# Broccoli Casserole



## meateater (Jul 2, 2011)

Thanks to smokinstevo27 for the recipe. I  took the broccoli florets and put them in a pyrex dish and added sliced fresh garlic and shallot, some Goya lemon pepper salt, olive oil and some fresh sliced lemon on top. I covered in foil and put in the roaster oven till done “Al Dente” on the florets. I forgot I didn’t have any parm in the fridge, oh well next time. This dish rocks for sure.


----------



## smokinstevo27 (Jul 2, 2011)

Oh man! That looks great. The shallots are a nice twist, I'll have to try that next time.


----------



## adiochiro3 (Jul 2, 2011)

Meateater -- where's the *MEAT*???!!!!! 
	

	
	
		
		



		
		
	


	





   The veggie dish looks great!  Hope ya aren't going vegetarian on us though!  
	

	
	
		
		



		
		
	


	





   "Vegetarian" is just an old Indian word for "bad hunter."


----------



## meateater (Jul 2, 2011)

smokinstevo27 said:


> Oh man! That looks great. The shallots are a nice twist, I'll have to try that next time.

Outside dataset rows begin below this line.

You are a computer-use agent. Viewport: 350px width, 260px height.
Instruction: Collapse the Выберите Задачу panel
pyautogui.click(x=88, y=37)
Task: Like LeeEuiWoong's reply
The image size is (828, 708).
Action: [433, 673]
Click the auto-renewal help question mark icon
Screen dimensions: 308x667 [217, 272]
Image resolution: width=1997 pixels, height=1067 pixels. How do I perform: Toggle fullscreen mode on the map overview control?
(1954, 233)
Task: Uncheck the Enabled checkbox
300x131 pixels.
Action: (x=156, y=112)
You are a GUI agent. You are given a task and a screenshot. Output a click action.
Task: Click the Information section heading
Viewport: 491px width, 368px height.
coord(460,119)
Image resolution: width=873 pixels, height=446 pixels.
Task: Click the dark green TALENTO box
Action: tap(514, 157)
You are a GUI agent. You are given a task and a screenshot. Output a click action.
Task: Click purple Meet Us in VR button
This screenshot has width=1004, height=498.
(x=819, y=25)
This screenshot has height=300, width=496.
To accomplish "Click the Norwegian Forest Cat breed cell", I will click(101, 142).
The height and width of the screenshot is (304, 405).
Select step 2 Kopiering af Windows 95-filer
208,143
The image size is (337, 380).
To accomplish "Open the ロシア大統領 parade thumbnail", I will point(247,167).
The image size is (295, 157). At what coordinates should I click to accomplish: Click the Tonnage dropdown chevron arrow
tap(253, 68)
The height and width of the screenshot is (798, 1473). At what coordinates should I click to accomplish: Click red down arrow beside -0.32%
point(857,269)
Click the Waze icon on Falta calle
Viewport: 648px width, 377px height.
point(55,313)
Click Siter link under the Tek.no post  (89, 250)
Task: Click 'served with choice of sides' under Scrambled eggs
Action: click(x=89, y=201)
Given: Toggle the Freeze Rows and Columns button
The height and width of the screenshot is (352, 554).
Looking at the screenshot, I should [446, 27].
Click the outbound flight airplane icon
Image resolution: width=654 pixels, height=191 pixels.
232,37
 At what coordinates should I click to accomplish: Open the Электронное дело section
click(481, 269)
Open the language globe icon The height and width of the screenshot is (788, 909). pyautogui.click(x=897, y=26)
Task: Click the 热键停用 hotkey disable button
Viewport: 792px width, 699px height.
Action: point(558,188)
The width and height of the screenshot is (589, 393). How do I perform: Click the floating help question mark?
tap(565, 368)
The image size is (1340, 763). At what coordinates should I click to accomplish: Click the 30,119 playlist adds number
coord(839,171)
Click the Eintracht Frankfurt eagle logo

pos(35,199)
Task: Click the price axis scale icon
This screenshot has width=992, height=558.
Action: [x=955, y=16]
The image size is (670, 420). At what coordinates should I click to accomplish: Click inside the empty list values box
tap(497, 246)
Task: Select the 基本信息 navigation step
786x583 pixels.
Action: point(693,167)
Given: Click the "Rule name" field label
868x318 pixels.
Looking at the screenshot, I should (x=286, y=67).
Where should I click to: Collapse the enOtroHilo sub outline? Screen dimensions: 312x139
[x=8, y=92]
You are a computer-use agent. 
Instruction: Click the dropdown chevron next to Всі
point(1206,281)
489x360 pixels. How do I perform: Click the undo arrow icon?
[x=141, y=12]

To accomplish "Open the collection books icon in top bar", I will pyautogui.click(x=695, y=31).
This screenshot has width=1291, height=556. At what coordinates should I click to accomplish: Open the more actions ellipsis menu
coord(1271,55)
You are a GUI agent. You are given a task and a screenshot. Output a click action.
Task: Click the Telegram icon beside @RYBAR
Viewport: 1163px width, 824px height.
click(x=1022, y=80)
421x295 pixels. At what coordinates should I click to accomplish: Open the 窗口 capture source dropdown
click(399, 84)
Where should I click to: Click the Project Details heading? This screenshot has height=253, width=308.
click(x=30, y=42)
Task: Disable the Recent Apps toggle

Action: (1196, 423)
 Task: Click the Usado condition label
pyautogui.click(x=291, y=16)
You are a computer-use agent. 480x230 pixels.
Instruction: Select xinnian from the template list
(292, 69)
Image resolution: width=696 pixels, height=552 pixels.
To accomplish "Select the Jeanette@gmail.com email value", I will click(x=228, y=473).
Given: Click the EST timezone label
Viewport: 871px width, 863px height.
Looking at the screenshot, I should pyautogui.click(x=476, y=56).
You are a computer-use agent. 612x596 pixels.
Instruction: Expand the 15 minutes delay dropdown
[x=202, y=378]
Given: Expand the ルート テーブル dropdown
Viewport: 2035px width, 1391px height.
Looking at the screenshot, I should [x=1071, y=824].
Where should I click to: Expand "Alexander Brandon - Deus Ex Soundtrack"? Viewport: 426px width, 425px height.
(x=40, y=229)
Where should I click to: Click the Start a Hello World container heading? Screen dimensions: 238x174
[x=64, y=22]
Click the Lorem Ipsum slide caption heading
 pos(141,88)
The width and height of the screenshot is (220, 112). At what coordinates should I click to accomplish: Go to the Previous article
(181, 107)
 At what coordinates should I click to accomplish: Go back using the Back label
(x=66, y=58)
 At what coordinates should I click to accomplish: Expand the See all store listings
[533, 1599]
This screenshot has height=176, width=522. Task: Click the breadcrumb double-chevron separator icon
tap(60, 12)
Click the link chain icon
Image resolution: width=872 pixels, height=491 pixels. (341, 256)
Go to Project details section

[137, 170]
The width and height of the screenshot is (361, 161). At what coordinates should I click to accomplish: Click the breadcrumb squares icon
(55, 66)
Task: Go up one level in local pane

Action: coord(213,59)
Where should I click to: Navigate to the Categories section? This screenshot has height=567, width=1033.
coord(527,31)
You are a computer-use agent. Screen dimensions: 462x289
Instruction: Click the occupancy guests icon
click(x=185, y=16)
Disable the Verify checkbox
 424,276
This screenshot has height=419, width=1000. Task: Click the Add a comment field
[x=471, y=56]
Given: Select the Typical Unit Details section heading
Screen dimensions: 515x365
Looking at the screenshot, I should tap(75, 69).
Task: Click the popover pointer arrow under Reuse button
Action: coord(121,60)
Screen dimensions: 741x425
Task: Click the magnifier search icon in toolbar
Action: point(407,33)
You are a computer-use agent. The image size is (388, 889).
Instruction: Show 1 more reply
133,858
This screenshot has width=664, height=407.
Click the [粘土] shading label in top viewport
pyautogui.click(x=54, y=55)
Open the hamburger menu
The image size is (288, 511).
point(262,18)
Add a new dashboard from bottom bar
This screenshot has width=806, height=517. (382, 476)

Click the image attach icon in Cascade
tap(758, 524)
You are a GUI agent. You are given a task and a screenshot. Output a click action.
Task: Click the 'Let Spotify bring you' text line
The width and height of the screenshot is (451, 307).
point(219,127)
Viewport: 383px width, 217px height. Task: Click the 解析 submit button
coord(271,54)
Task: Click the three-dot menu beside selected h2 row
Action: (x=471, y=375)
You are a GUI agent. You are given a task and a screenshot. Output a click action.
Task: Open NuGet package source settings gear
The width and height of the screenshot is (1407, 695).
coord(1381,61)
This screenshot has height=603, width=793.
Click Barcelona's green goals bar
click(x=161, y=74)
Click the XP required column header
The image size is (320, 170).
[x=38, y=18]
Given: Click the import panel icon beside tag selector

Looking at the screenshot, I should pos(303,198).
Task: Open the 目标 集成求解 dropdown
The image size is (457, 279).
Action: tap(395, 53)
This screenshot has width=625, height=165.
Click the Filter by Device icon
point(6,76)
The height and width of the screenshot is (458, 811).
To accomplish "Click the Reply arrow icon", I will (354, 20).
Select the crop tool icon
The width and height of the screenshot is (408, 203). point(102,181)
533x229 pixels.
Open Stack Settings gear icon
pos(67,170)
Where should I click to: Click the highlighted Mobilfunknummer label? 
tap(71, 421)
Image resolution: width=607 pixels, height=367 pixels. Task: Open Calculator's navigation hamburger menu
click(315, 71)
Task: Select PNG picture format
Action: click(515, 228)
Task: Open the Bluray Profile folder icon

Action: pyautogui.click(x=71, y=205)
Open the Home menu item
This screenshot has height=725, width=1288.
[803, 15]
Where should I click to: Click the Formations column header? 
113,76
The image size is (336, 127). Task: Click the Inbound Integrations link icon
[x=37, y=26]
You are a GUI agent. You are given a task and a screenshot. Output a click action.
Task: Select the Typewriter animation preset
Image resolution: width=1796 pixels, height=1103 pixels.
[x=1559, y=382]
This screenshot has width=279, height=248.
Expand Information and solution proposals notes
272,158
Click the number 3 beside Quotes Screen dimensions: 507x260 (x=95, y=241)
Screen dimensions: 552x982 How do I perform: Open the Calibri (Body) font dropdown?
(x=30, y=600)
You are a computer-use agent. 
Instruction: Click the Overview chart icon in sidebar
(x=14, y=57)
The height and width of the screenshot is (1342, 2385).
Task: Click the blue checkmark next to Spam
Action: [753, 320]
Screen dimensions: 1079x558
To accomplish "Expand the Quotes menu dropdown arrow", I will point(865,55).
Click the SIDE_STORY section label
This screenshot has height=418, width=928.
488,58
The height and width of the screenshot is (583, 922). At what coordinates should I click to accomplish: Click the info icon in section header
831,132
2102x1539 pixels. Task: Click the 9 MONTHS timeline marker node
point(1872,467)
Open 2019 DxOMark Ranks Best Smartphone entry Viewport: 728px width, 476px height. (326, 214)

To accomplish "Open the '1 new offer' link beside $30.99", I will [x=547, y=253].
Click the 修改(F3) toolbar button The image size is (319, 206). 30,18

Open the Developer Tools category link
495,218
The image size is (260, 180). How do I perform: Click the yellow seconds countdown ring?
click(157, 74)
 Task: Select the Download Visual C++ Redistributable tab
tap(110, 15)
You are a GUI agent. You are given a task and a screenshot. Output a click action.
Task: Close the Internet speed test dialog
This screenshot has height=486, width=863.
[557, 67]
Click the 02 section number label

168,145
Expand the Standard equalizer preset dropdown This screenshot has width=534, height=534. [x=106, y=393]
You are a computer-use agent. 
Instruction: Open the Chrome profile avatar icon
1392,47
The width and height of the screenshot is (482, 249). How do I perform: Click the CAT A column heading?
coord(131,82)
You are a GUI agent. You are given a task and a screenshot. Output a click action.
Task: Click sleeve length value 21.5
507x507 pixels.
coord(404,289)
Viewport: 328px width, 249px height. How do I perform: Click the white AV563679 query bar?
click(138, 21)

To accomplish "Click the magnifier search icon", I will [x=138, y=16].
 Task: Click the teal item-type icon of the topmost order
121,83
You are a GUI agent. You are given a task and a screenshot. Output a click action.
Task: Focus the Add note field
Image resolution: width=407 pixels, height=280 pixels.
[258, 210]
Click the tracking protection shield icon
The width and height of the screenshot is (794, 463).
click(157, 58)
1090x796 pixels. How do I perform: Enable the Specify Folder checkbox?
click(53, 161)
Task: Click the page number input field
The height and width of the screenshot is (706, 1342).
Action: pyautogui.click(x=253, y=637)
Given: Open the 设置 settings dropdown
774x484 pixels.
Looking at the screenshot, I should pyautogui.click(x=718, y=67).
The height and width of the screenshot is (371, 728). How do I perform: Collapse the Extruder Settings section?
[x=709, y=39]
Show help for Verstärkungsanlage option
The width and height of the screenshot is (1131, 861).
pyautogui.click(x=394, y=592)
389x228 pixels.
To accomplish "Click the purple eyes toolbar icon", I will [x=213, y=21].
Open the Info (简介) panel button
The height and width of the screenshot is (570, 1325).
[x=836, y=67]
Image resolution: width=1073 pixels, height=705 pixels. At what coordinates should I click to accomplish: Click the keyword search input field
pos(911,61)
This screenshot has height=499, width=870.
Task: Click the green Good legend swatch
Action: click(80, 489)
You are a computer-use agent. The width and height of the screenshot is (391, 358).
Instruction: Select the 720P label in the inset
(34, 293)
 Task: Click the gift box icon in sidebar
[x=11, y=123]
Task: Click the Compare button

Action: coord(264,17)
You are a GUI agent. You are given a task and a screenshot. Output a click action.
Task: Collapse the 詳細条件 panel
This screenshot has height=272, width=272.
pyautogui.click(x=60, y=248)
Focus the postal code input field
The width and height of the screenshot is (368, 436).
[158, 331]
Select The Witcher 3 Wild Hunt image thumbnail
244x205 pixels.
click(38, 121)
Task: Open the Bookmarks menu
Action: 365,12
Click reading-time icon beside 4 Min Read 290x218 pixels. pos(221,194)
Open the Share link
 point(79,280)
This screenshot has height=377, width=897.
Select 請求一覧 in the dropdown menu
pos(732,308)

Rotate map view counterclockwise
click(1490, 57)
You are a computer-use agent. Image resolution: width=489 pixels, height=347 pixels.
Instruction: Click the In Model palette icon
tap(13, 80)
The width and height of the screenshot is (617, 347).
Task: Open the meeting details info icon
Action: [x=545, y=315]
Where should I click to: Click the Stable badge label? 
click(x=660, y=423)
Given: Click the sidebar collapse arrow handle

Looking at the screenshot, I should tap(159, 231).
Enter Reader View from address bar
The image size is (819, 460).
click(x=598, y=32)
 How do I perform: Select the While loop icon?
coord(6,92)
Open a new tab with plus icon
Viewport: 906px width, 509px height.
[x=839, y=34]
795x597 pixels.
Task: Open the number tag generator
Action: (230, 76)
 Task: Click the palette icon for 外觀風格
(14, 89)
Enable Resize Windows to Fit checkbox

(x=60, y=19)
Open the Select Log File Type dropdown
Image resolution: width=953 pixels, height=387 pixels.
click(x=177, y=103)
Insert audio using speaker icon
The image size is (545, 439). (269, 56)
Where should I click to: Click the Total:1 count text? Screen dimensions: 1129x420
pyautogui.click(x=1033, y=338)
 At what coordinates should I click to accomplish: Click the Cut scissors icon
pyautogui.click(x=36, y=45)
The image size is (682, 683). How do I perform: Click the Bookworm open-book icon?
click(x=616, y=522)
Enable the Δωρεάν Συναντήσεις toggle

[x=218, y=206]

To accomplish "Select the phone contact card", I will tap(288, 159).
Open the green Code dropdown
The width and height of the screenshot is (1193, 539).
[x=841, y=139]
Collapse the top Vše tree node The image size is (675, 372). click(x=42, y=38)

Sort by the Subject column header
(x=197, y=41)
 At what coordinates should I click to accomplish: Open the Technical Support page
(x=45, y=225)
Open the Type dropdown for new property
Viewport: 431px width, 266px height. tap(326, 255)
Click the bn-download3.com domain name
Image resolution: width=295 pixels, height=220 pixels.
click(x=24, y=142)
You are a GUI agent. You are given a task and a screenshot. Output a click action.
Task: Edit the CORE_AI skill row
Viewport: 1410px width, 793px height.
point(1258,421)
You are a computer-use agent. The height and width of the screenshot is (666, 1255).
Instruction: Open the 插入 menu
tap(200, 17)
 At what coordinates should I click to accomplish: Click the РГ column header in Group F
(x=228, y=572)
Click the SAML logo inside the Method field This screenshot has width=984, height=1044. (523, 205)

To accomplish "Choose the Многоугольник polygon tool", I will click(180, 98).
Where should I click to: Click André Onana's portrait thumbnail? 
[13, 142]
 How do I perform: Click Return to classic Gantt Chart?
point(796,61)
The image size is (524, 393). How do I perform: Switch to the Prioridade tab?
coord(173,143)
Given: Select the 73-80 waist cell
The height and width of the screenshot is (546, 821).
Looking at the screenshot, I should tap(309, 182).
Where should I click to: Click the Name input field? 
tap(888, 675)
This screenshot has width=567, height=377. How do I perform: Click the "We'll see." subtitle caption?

Thanks Steve, that dish is a keeper. I wish I didn't forget the parm.  The lemon is the kicker! Awesome. 
	

	
	
		
		



		
		
	


	








adiochiro3 said:


> Meateater -- where's the *MEAT*???!!!!!
> 
> 
> 
> ...


Even meat needs some roughage now and then.


----------



## cowgirl (Jul 2, 2011)

Great looking broccoli!! Thanks for sharing the recipe.


----------



## smokinstevo27 (Jul 3, 2011)

The parm adds some nice salty, cheesy goodness. Try it next time! And your welcome.

 


meateater said:


> Thanks Steve, that dish is a keeper. I wish I didn't forget the parm.  The lemon is the kicker! Awesome.
> 
> 
> 
> ...


----------



## SmokinAl (Jul 3, 2011)

We love brocolli here too. The dish looks great, but i agree it would have been better with the parm., maybe a little mozz. too.


----------